+++ Provided data +++
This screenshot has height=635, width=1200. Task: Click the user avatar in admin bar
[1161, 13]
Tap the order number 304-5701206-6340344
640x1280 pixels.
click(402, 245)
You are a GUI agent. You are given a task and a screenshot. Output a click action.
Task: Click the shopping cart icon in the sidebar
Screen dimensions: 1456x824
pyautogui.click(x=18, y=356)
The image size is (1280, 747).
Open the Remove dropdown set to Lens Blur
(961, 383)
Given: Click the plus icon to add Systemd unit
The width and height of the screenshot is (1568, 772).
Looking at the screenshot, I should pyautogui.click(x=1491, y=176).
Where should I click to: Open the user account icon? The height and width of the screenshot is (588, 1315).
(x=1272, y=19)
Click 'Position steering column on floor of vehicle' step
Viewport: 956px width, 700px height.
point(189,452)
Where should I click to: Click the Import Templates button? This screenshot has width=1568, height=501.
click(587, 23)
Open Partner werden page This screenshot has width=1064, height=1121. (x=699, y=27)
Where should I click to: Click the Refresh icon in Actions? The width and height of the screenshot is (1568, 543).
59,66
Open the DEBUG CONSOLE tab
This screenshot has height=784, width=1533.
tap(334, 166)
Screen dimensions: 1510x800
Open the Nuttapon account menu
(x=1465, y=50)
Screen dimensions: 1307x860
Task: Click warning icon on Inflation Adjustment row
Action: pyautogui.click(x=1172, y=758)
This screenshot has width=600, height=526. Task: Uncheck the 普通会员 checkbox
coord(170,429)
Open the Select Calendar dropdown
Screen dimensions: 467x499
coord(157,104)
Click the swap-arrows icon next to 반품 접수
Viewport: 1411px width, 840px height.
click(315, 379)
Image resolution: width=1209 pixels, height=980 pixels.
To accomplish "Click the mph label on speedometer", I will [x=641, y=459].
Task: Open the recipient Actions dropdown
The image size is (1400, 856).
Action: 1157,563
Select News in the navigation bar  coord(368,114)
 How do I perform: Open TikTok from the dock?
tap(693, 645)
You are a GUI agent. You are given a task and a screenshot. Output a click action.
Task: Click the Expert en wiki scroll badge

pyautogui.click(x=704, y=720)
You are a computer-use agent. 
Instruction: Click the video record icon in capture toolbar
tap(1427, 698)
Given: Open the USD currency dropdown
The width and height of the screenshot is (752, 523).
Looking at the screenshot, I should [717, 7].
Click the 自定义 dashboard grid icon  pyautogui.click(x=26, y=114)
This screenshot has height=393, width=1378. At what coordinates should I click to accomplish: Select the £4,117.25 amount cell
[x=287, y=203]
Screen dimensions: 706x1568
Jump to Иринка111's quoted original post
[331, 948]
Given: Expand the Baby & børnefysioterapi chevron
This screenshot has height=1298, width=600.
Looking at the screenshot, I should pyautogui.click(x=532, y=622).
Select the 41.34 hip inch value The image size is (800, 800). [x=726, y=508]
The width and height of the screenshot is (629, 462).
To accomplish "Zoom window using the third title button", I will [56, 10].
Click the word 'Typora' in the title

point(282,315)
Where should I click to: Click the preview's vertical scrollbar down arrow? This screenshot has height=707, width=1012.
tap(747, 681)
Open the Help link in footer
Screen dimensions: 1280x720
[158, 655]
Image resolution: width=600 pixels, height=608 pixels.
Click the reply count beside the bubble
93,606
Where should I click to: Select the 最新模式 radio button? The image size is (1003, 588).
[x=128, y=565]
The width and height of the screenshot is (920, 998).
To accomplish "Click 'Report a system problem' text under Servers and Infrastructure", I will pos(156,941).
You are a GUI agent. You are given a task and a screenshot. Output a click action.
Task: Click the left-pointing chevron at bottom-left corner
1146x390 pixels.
+++
Please copy out each line in the entries that mentions the string "chevron".

Given: Expand the Baby & børnefysioterapi chevron
Task: Click the left-pointing chevron at bottom-left corner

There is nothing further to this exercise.